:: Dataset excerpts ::
================================

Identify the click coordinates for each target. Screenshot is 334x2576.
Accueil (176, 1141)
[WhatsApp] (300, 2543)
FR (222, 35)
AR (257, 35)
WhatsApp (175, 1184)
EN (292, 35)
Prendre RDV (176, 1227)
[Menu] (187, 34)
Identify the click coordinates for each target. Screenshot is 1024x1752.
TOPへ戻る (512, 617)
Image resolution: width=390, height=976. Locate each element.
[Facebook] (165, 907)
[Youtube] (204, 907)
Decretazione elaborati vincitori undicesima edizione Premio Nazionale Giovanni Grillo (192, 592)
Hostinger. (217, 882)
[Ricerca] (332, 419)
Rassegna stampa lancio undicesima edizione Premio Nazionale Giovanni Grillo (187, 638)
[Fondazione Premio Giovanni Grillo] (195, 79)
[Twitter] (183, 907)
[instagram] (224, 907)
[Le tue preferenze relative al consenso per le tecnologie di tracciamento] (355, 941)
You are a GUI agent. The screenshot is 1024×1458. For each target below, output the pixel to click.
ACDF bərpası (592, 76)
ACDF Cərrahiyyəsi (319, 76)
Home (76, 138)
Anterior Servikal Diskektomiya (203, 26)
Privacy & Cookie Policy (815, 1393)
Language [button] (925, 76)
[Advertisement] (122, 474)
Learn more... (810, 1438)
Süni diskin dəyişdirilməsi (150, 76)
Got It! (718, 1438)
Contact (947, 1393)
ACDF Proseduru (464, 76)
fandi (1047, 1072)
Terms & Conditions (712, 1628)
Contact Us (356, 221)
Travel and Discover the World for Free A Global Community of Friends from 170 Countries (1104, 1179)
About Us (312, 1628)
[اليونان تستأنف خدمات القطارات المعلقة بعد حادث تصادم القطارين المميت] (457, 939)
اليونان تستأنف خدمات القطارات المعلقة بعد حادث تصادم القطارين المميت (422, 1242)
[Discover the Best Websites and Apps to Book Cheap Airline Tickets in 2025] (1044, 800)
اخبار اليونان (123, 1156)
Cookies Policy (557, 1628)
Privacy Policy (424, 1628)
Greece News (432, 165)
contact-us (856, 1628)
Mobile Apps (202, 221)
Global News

================================

Word for word, restate the entries from the first line to the line that has "Screenshot is 1024x1752.", both included, and nothing else.

Identify the click coordinates for each target. Screenshot is 334x2576.
Accueil (176, 1141)
[WhatsApp] (300, 2543)
FR (222, 35)
AR (257, 35)
WhatsApp (175, 1184)
EN (292, 35)
Prendre RDV (176, 1227)
[Menu] (187, 34)
Identify the click coordinates for each target. Screenshot is 1024x1752.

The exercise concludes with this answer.